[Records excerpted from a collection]
● ● ● ●
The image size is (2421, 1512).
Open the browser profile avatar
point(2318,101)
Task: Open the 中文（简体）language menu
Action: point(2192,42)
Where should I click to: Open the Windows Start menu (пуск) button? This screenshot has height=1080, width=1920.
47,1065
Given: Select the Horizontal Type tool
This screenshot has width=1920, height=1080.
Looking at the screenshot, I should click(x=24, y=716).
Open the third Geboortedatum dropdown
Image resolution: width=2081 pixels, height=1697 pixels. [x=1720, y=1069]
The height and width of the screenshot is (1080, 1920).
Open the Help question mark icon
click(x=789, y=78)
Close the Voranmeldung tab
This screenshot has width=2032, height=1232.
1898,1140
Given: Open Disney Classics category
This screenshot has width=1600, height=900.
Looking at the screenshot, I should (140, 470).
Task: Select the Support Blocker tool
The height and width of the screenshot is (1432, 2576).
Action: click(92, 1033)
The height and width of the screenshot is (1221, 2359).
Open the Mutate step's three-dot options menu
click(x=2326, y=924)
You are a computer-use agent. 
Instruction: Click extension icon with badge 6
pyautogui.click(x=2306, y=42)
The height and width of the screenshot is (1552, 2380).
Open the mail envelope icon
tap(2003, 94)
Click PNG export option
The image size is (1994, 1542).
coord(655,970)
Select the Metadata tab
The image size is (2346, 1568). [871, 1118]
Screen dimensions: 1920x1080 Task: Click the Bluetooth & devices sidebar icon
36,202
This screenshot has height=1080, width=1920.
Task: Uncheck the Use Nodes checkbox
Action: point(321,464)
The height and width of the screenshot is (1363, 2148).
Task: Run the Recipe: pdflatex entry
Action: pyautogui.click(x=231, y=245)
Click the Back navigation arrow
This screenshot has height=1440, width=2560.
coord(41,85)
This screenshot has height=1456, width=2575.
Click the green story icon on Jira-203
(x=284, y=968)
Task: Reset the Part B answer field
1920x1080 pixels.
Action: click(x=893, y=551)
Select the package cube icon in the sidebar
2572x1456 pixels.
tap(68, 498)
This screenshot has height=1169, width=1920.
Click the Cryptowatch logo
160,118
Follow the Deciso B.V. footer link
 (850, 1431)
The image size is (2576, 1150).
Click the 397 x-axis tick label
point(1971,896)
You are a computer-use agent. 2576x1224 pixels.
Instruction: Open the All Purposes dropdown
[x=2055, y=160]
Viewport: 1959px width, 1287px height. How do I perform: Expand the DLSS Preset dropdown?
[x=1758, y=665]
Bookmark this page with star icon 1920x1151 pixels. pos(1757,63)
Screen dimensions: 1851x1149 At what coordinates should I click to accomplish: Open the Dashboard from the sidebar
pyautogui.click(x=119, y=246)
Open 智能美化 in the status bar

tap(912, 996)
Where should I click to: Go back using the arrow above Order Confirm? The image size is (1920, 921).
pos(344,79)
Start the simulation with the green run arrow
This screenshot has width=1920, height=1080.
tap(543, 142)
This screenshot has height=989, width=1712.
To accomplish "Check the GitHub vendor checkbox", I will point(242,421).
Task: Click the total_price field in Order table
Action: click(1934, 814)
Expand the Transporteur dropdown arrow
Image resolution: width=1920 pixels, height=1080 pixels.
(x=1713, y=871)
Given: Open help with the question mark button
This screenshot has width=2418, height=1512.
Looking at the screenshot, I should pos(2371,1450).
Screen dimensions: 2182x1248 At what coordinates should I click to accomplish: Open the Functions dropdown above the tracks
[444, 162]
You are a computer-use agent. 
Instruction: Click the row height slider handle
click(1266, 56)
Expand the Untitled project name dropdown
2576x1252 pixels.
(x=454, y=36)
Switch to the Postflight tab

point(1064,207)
● ● ● ●
▶ [Task description]: Every record should be output precisely as it was given.

▶ [Result of the task]:
The image size is (2421, 1512).
Open the browser profile avatar
point(2318,101)
Task: Open the 中文（简体）language menu
Action: point(2192,42)
Where should I click to: Open the Windows Start menu (пуск) button? This screenshot has height=1080, width=1920.
47,1065
Given: Select the Horizontal Type tool
This screenshot has width=1920, height=1080.
Looking at the screenshot, I should click(x=24, y=716).
Open the third Geboortedatum dropdown
Image resolution: width=2081 pixels, height=1697 pixels. [x=1720, y=1069]
The height and width of the screenshot is (1080, 1920).
Open the Help question mark icon
click(x=789, y=78)
Close the Voranmeldung tab
This screenshot has width=2032, height=1232.
1898,1140
Given: Open Disney Classics category
This screenshot has width=1600, height=900.
Looking at the screenshot, I should (140, 470).
Task: Select the Support Blocker tool
The height and width of the screenshot is (1432, 2576).
Action: click(92, 1033)
The height and width of the screenshot is (1221, 2359).
Open the Mutate step's three-dot options menu
click(x=2326, y=924)
You are a computer-use agent. 
Instruction: Click extension icon with badge 6
pyautogui.click(x=2306, y=42)
The height and width of the screenshot is (1552, 2380).
Open the mail envelope icon
tap(2003, 94)
Click PNG export option
The image size is (1994, 1542).
coord(655,970)
Select the Metadata tab
The image size is (2346, 1568). [871, 1118]
Screen dimensions: 1920x1080 Task: Click the Bluetooth & devices sidebar icon
36,202
This screenshot has height=1080, width=1920.
Task: Uncheck the Use Nodes checkbox
Action: point(321,464)
The height and width of the screenshot is (1363, 2148).
Task: Run the Recipe: pdflatex entry
Action: pyautogui.click(x=231, y=245)
Click the Back navigation arrow
This screenshot has height=1440, width=2560.
coord(41,85)
This screenshot has height=1456, width=2575.
Click the green story icon on Jira-203
(x=284, y=968)
Task: Reset the Part B answer field
1920x1080 pixels.
Action: click(x=893, y=551)
Select the package cube icon in the sidebar
2572x1456 pixels.
tap(68, 498)
This screenshot has height=1169, width=1920.
Click the Cryptowatch logo
160,118
Follow the Deciso B.V. footer link
 (850, 1431)
The image size is (2576, 1150).
Click the 397 x-axis tick label
point(1971,896)
You are a computer-use agent. 2576x1224 pixels.
Instruction: Open the All Purposes dropdown
[x=2055, y=160]
Viewport: 1959px width, 1287px height. How do I perform: Expand the DLSS Preset dropdown?
[x=1758, y=665]
Bookmark this page with star icon 1920x1151 pixels. pos(1757,63)
Screen dimensions: 1851x1149 At what coordinates should I click to accomplish: Open the Dashboard from the sidebar
pyautogui.click(x=119, y=246)
Open 智能美化 in the status bar

tap(912, 996)
Where should I click to: Go back using the arrow above Order Confirm? The image size is (1920, 921).
pos(344,79)
Start the simulation with the green run arrow
This screenshot has width=1920, height=1080.
tap(543, 142)
This screenshot has height=989, width=1712.
To accomplish "Check the GitHub vendor checkbox", I will point(242,421).
Task: Click the total_price field in Order table
Action: click(1934, 814)
Expand the Transporteur dropdown arrow
Image resolution: width=1920 pixels, height=1080 pixels.
(x=1713, y=871)
Given: Open help with the question mark button
This screenshot has width=2418, height=1512.
Looking at the screenshot, I should pos(2371,1450).
Screen dimensions: 2182x1248 At what coordinates should I click to accomplish: Open the Functions dropdown above the tracks
[444, 162]
You are a computer-use agent. 
Instruction: Click the row height slider handle
click(1266, 56)
Expand the Untitled project name dropdown
2576x1252 pixels.
(x=454, y=36)
Switch to the Postflight tab

point(1064,207)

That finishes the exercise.